Il est issu de la rencontre des travaux sur le comportement ("behavior") de Pavlov en psychologie animale (1890) et de ceux de Skinner en psychologie expérimentale (1978). Le psychologue Skinner est considéré comme le père de l'enseignement programmé (ancêtre de l'enseignement assisté par ordinateur). Il propose une conception linéaire de l'enseignement programmé qui a été ensuite ramifiée par Crowder.
L'approche linéaire de Skinner s'appuie sur un découpage de l'enseignement en objectifs progressifs à atteindre. Un apprentissage suit le schéma : stimulus, réponse, récompense si succès, renforcement. L'erreur est sans appel et très pénalisante voire traumatisante.
L'approche ramifiée de Crowder repose sur un apprentissage construit en arborescence. Selon qu'il répond a, b ou c à une question, l'élève poursuivra par une activité différente. L'erreur est possible et même valorisée car elle permet de détecter une lacune.
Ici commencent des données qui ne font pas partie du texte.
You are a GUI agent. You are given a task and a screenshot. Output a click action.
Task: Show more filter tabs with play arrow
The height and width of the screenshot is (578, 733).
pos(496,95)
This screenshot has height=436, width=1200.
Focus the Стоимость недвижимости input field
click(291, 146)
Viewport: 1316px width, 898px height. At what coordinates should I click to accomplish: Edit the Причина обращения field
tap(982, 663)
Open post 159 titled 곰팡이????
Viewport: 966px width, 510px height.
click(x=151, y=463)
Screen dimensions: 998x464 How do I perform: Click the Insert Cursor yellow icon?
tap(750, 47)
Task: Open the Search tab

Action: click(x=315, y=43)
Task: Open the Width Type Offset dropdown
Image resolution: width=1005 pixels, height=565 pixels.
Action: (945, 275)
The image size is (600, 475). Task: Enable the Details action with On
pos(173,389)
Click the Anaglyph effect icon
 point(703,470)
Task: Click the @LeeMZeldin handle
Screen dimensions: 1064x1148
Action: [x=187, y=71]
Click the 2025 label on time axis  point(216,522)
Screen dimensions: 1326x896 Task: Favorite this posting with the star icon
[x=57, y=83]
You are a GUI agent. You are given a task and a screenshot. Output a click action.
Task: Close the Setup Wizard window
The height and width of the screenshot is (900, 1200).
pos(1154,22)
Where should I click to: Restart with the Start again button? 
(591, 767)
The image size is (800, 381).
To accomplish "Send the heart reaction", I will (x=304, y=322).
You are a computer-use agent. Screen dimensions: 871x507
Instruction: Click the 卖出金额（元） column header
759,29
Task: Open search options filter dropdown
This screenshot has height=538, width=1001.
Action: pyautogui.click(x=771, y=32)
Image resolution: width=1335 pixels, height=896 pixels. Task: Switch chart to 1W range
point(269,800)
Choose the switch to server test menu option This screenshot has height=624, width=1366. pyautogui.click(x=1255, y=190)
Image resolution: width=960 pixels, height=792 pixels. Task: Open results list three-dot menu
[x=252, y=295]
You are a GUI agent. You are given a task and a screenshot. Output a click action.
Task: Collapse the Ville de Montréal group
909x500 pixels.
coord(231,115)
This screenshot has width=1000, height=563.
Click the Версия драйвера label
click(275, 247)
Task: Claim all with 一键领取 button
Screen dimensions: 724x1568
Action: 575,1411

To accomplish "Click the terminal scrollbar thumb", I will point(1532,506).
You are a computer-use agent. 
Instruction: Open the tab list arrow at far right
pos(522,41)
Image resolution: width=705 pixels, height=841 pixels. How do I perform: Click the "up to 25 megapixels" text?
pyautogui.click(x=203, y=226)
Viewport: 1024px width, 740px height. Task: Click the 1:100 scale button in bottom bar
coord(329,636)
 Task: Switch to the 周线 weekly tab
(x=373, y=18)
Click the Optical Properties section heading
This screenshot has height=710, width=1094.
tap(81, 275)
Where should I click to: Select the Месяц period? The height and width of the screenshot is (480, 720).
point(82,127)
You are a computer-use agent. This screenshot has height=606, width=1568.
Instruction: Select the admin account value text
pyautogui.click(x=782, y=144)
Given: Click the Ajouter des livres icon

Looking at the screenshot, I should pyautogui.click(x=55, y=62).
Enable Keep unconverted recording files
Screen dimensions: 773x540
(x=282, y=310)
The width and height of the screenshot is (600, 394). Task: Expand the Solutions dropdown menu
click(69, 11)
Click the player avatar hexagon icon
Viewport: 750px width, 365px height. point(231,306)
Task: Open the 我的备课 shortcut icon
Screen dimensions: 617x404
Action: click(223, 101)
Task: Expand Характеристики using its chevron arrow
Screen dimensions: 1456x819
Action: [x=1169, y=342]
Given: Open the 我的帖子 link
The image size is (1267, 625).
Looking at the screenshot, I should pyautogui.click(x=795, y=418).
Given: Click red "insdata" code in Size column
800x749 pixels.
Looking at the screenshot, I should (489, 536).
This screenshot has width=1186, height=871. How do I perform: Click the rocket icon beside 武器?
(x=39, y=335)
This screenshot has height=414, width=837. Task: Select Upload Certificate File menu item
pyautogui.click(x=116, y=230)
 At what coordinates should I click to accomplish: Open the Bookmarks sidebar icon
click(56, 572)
Une aide est proposée en fonction de la réponse choisie. Notons que Skinner construisait des questions à choix multiples, mais craignait que l'élève, en faisant une erreur, ne crée une association question-réponse incorrecte. Il préférait donc que l'élève écrive sa réponse et la compare à la réponse correcte.
C'est la naissance de la pédagogie par objectifs. L'erreur est considérée comme une lacune demandant du renforcement. La limite de ce modèle est qu’il ne présente pas de volet acquisition de connaissances.
3 principes, issus de cet enseignement partagé, sont applicables à l'évaluation en entreprise :
● La décomposition des compétences complexes en petits objectifs,
● La remédiation en cas d'erreur,
● L’évaluation fréquente des petits objectifs car, pour provoquer un apprentissage, l’entraînement régulier renforce les connaissances.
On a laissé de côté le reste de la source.